No pension reforms to encourage growing British companies to stay here, instead being forced abroad for funding, which contributes to the UK’s stagnating growth.

No serious plan to help get energy bills down, the energy price cap has increased by a half this parliament.

Cameron announces sanctions against four Hamas leaders and two of its financial backers

David Cameron, the new foreign secretary, has announced sanctions against four senior Hamas leaders and two of the militant group’s financiers.

In a statement accompanying the announcement, Cameron said:

We will continue to use every tool at our disposal to disrupt the abhorrent activity of this terrorist organisation, working with the United States and our other allies, making it harder for them to operate and isolating them on the world stage.

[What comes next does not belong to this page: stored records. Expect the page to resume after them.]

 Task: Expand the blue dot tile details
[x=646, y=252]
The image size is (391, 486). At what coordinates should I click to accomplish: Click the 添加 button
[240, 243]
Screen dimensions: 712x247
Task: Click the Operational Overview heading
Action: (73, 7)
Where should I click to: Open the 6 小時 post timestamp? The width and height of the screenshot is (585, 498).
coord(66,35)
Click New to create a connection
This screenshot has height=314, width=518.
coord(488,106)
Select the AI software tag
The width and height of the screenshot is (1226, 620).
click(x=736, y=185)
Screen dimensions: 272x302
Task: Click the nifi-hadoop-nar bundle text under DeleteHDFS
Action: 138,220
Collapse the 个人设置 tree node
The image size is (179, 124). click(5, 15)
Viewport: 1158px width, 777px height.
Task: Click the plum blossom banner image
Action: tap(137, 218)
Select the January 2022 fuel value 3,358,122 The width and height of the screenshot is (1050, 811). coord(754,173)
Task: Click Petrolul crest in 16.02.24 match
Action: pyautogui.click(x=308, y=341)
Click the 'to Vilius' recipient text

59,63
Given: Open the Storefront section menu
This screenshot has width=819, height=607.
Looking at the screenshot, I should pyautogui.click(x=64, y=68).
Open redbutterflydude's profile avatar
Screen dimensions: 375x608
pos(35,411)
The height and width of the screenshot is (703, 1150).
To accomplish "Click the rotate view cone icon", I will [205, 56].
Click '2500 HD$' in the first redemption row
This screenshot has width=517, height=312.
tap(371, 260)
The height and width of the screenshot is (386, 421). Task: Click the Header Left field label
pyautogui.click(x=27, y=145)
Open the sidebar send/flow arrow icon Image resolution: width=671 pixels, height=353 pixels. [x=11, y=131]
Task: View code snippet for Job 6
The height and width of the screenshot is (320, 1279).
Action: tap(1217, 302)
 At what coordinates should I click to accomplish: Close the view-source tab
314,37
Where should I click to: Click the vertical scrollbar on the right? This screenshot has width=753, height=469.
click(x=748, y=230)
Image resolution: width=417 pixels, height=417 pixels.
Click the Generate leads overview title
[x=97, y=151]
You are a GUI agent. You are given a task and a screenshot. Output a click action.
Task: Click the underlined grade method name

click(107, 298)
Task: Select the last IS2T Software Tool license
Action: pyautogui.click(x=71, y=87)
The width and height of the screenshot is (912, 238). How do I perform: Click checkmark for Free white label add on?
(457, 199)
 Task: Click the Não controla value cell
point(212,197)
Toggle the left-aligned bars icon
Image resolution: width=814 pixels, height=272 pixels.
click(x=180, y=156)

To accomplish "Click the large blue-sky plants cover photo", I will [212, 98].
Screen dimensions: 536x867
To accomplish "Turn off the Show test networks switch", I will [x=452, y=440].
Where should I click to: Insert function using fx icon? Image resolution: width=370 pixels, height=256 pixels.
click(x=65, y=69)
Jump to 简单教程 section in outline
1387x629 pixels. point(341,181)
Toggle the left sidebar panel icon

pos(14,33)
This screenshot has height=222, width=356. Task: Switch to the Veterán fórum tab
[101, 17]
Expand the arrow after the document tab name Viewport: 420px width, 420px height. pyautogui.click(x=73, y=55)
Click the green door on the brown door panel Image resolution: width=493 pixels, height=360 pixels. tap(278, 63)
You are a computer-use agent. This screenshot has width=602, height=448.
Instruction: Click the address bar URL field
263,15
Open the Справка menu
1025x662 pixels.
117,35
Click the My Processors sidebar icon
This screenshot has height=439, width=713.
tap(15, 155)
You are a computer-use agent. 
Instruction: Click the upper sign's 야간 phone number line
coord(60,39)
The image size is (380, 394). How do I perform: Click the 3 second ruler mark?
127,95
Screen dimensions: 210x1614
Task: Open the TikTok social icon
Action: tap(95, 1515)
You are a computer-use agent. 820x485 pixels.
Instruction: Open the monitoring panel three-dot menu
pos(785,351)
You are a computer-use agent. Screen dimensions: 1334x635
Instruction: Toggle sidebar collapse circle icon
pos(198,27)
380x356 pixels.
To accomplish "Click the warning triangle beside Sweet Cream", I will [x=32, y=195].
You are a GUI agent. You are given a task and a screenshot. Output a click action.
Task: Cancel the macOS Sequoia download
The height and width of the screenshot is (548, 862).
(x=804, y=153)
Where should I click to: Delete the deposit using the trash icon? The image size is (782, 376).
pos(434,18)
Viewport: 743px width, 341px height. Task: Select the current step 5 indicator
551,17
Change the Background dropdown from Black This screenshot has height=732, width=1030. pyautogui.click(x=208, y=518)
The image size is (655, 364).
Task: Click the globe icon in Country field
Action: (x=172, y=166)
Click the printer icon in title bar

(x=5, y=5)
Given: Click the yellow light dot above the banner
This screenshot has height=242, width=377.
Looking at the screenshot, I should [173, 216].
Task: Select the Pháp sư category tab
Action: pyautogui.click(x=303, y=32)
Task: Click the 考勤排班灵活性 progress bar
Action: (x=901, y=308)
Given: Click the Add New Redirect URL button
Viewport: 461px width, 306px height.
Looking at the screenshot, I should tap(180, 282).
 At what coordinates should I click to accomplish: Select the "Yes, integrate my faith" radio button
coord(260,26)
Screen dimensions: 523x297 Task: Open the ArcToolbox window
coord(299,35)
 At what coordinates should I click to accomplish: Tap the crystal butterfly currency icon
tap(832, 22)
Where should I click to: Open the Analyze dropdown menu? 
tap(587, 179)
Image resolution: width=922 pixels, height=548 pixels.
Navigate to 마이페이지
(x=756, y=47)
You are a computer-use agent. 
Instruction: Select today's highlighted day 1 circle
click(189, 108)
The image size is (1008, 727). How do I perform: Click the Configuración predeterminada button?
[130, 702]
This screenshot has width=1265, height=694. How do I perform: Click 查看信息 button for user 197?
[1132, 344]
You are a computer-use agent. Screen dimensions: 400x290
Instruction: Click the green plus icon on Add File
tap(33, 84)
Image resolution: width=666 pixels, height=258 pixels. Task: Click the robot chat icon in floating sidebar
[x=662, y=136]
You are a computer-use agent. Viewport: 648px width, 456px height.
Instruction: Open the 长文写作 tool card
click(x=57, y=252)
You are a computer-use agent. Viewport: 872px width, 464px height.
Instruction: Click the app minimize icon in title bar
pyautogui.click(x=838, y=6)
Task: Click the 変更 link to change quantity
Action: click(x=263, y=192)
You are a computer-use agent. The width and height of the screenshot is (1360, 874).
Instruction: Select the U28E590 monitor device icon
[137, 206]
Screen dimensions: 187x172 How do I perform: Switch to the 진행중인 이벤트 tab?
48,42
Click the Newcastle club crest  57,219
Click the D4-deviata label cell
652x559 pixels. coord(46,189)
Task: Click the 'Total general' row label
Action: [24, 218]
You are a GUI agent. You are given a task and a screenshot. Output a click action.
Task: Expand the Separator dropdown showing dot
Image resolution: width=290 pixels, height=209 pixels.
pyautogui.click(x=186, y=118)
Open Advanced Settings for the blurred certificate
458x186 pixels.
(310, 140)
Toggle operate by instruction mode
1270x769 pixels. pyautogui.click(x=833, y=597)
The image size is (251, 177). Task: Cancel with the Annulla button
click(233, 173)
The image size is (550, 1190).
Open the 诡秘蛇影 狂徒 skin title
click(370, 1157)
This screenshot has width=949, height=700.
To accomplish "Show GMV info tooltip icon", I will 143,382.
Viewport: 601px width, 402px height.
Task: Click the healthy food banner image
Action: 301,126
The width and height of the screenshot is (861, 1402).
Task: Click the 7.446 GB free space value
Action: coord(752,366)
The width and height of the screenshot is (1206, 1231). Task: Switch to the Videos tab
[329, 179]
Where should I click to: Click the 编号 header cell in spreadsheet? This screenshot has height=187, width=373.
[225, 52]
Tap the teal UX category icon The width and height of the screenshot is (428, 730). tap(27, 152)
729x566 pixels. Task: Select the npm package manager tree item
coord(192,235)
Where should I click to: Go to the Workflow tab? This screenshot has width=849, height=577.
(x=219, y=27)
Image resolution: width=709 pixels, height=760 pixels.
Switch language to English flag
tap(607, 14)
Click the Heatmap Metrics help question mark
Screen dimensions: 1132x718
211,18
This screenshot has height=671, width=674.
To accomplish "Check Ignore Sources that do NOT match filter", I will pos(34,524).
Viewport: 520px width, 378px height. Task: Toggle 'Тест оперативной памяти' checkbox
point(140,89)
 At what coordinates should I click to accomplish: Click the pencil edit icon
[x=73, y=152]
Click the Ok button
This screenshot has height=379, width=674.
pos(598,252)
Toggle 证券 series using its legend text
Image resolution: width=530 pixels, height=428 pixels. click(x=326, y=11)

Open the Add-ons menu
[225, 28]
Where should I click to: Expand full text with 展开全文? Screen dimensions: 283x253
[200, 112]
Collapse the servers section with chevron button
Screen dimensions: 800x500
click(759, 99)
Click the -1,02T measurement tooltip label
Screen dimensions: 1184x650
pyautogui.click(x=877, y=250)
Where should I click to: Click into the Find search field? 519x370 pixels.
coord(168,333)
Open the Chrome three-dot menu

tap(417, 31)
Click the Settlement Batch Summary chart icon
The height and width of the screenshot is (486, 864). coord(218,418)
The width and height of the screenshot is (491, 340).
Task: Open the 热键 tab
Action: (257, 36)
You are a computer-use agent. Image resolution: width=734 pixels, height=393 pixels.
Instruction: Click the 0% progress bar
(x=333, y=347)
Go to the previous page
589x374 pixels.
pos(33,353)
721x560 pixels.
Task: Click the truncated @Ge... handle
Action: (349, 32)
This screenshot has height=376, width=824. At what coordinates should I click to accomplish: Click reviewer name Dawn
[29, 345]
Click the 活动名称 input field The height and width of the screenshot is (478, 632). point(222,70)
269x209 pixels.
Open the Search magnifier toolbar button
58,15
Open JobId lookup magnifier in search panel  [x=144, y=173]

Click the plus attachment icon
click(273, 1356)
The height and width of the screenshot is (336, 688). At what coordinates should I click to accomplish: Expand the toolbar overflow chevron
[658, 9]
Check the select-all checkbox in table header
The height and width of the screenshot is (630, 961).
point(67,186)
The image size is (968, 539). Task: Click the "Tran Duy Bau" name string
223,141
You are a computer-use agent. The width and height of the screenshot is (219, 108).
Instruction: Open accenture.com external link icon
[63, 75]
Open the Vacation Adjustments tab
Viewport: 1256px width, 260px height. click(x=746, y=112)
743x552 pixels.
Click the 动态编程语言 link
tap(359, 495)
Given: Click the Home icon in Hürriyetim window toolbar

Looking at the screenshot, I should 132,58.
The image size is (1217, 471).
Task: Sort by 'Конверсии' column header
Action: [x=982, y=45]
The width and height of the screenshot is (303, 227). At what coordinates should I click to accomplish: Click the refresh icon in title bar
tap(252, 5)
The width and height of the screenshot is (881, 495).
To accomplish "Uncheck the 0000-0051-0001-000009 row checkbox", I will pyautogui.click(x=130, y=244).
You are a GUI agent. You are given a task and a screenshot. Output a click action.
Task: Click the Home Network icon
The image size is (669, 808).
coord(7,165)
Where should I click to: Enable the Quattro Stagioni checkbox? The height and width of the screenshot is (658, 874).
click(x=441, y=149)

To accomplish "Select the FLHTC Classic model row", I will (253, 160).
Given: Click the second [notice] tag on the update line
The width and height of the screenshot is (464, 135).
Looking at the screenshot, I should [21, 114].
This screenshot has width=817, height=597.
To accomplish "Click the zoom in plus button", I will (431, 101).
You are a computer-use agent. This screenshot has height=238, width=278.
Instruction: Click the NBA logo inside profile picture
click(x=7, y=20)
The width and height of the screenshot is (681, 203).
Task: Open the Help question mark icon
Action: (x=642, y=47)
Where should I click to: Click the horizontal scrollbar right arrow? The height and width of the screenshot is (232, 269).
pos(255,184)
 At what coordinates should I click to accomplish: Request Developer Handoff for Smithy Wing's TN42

The Palestinian people are victims of Hamas too. We stand in solidarity with them and will continue to support humanitarian pauses to allow significantly more lifesaving aid to reach Gaza.

Conservative supporters loyal to Boris Johnson have been highly critical of the reshuffle in private, Sky’s Sam Coates reports. He has seen WhatsApp messages on groups set up to support the Conservative Democratic Organisation, a Tory campaign set up by Johnson supporters, and the exchanges show participants expressing alarm at the reshuffle decisions, and calling for a leadership contest.

Martin Vickers, a Conservative MP who sits on the 1922 Committee’s executive, told Radio 4’s World at One that, although he did not know how many MPs had submitted a letter calling for a vote of confidence in Rishi Sunak (see 2.11pm), he thought there were “nowhere near” enough of them to reach the threshold that would lead to such a vote happening.

Voters overwhelmingly back Sunak’s decision to sack Braverman, poll suggests

Voters overwhelmingly support Rishi Sunak’s decision to sack Suella Braverman, but are more likely than not to think that bringing back David Cameron was the wrong decision, according to new polling from Ipsos. This is from Cameron Garrett, who works for the polling company.

💥NEW @IpsosUK POLL💥

What do the public think about Sunak’s reshuffle?

Braverman
Right decision: 70%
Wrong decision: 17%

Cameron
Right decision: 35%
Wrong decision: 46%

Cleverly
Right decision: 28%
Wrong decision: 24% pic.twitter.com/HtO3Yjltc0

— Cameron Garrett (@CameronGarrett_) November 14, 2023

The full findings are here. Commenting on the findings, Keiran Pedley, director of politics at Ipsos, said:

The appointment of David Cameron as foreign secretary appears to divide opinion – although those voting Conservative in 2019 are more positive. The public hold generally unfavourable views of his time in office, especially regarding UK-EU relations, public services and how his government managed immigration.

In this context, it is perhaps not surprising that whilst some target voters feel he will improve the competency of the current government (including 4 in 10 2019 Lib Dem voters), few think his appointment will have a significant positive impact on the Conservatives’ prospects at the next general election.